The rest the actress chalks up to luck and careful adherence to a few rules: “Keep the fights clean, and don’t have sex with somebody else,” she detailed to Good Housekeeping in 2010. “Monogamy is a given, like ‘Put the toilet seat down.'”

Oddly, though, their union—which places them in the annals of history beside Michael J. Fox and Tracy Pollan, Tom Hanks and Rita Wilson, the celebrity pairs who truly better never break up—wasn’t a certainty in the beginning.

When Sedgwick first laid eyes on Bacon, 66, on the set of the 1988 PBS remake of the play Lemon Sky, she kinda thought he was a jerk. 

Well, actually, the first time they met, Sedgwick was a shy 12-year-old attempting to let the 19-year-old stage actor know she was impressed with his work. Bacon was grabbing some food at a deli post-performance and “a little girl was in there who had just seen the matinee, and her brother said, ‘You liked that actor, go tell him you liked him,'” the City on a Hill star recalled in a 2014 interview on The Late Late Show with Craig Ferguson, “and it was Kyra.” 

By their second introduction in 1987 she was relatively grown up, all of 22 with appearances on soap opera Another World and an episode of Miami Vice under her belt, and he was the 29-year-old alum of Diner, Animal House and Footloose, fresh off a longterm relationship with Pollan.

(Right around that time, incidentally, Pollan herself was remaking the acquaintance of her former Family Ties boyfriend and future husband Fox. So, all’s well that ends well and everything.)

Ron Galella/WireImage

So the second time Sedgwick crossed paths with Bacon, he was boarding the van to their Cambridge, Mass., set, his black Labrador bounding on ahead of him. Sedgwick’s first thought, she recalled to Piers Morgan in a 2012 interview: “‘He’s really cocky and he thinks he’s so cool.'”

Her distaste registered, but Bacon was still besotted. “I found her, you know, really very beautiful and sexy and aloof,” he said during his own appearance on Morgan’s show. “And I was just immediately in love with her and she was just immediately put off by me.” 

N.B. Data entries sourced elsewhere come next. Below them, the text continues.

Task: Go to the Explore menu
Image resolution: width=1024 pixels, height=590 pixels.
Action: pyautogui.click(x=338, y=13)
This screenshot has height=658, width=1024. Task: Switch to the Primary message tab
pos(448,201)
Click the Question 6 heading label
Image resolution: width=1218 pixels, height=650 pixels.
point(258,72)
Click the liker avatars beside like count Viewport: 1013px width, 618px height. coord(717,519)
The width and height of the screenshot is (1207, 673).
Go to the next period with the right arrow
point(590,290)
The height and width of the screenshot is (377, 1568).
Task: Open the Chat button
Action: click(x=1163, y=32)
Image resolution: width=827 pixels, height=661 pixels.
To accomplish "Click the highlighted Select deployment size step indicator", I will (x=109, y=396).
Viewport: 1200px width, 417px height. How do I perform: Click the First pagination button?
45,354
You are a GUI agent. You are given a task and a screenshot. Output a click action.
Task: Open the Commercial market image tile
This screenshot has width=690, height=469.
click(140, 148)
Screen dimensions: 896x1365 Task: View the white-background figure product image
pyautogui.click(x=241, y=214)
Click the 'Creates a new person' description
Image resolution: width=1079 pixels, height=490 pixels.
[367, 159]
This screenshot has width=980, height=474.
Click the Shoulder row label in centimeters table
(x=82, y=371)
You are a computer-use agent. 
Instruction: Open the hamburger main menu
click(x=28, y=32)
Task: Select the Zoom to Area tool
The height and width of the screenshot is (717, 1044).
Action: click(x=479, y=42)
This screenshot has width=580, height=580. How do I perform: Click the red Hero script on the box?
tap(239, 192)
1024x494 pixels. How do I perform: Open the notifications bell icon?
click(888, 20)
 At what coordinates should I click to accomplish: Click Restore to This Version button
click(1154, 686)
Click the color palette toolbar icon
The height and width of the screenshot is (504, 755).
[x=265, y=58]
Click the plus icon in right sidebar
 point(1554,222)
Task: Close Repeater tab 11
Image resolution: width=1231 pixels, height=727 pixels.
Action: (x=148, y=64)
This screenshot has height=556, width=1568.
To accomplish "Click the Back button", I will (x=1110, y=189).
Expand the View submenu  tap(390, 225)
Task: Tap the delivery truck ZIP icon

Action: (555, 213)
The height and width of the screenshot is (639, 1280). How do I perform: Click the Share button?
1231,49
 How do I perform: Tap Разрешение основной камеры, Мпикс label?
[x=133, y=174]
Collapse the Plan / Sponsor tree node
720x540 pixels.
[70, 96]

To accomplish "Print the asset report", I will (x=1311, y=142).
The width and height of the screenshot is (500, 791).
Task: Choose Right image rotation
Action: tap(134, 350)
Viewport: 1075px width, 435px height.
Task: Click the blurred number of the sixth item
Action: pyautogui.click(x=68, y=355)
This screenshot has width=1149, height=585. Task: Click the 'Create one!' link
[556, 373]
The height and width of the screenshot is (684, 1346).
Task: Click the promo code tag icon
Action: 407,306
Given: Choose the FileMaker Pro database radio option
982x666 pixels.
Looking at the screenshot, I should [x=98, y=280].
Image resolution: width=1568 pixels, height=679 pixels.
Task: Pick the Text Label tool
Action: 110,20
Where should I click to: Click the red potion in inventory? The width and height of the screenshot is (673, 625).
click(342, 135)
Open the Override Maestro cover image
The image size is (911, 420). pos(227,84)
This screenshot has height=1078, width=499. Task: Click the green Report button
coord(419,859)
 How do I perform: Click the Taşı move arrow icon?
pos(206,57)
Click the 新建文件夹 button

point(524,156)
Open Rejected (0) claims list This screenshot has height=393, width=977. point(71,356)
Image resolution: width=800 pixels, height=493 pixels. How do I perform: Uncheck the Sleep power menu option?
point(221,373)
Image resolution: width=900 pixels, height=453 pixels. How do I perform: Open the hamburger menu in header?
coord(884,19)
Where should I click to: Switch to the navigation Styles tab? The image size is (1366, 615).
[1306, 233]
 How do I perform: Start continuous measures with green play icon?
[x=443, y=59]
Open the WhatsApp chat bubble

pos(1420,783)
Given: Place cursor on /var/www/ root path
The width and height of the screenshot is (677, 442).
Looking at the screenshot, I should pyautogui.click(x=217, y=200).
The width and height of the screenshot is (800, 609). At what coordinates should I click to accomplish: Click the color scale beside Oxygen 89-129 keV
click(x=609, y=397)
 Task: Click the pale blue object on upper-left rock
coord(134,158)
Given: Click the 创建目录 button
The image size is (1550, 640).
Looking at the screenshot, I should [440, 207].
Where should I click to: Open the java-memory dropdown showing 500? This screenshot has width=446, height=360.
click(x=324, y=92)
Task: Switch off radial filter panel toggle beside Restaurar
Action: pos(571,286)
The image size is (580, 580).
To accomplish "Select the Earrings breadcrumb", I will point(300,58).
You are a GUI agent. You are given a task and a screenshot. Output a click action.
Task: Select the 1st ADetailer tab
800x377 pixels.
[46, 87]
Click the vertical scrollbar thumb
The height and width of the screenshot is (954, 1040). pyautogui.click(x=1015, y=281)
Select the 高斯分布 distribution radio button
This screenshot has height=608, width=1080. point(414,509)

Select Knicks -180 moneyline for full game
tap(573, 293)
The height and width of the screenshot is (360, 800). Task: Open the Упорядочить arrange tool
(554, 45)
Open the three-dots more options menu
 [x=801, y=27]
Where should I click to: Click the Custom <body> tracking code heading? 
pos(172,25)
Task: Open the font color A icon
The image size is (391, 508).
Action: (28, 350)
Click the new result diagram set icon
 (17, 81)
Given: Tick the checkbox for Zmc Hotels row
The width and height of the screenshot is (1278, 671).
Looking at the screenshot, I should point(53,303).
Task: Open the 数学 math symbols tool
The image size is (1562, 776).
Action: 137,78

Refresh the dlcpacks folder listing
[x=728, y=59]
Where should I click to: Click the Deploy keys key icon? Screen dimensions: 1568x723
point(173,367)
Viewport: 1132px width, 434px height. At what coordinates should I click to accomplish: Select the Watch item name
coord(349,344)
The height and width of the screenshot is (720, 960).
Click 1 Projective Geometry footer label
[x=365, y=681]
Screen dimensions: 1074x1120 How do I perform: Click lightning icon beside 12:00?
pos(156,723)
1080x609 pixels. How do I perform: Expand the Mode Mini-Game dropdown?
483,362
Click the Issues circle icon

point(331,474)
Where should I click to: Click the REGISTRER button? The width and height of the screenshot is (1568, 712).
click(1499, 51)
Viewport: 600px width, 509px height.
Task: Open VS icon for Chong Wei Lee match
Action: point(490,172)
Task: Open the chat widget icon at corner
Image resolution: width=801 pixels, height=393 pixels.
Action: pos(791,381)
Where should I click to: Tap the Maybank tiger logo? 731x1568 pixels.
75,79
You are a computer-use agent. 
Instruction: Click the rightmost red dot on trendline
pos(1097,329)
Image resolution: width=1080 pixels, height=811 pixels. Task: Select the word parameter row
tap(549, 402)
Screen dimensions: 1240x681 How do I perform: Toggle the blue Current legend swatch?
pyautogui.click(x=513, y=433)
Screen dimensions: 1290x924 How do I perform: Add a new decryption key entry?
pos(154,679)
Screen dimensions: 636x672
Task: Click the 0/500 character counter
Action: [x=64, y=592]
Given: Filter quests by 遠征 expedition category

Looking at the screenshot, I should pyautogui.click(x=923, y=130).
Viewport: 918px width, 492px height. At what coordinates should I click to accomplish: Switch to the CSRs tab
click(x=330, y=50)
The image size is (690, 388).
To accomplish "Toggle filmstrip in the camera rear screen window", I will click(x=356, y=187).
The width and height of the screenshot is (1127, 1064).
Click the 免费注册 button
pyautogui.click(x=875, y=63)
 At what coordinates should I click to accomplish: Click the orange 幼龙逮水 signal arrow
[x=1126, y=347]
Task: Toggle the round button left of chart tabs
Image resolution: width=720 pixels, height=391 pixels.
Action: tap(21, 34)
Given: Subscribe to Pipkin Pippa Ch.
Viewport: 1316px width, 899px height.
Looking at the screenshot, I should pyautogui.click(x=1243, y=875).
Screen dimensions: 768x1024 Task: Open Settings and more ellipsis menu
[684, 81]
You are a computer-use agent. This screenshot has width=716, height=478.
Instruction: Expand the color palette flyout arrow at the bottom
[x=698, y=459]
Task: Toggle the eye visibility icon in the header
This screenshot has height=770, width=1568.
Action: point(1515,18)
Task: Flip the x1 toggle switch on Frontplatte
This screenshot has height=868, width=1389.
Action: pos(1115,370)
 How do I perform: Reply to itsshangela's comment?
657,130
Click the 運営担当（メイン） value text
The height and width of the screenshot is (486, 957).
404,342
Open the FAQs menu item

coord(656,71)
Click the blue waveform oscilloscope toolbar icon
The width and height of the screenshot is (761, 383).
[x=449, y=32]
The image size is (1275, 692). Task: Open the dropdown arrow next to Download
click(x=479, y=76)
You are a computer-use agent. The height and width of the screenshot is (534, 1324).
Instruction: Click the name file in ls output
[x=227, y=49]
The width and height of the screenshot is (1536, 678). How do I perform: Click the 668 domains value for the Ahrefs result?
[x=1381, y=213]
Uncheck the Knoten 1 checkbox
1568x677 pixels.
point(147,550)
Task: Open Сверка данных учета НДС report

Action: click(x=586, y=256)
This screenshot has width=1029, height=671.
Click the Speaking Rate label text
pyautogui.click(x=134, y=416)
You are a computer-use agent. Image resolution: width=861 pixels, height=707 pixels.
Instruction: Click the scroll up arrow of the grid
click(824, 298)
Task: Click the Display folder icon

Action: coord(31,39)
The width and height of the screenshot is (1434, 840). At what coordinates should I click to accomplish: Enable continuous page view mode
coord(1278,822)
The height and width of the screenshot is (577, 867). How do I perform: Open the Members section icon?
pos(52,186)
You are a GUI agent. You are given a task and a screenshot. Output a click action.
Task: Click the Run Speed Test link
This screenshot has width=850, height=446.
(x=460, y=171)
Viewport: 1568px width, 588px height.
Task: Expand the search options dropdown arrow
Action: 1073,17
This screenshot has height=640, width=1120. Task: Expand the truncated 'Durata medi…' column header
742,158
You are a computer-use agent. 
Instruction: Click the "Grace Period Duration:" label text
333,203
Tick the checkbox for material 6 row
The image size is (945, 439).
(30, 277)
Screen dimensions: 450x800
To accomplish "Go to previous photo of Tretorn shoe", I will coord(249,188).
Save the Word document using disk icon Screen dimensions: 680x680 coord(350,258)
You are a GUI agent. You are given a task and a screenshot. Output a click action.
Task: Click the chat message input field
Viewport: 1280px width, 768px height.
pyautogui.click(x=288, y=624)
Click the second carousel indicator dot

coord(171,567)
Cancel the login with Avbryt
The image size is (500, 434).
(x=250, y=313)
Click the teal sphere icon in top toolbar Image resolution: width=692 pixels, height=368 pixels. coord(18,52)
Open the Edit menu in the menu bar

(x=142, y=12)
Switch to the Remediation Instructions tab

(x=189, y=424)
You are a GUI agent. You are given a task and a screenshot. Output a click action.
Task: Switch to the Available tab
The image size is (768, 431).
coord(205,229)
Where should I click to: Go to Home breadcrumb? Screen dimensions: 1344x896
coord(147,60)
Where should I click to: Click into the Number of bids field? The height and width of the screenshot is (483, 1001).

But he was convinced in that instant she was the one (“I was right,” he told Morgan) and so he was willing to put in the work. 

And the money.

Proving himself the affable, giving type of movie star, he asked the whole Lemon Sky cast to join him for dinner on a regular basis. “He was very friendly and sweet and every night after work he would say, ‘Who wants to go out to dinner?’ And the whole cast would say yes except for me,” she recalled to Conan O’Brien in 2012. “And later on he told me that the only person he wanted to say yes was me and I never said yes and he was always stuck with the check, poor guy.”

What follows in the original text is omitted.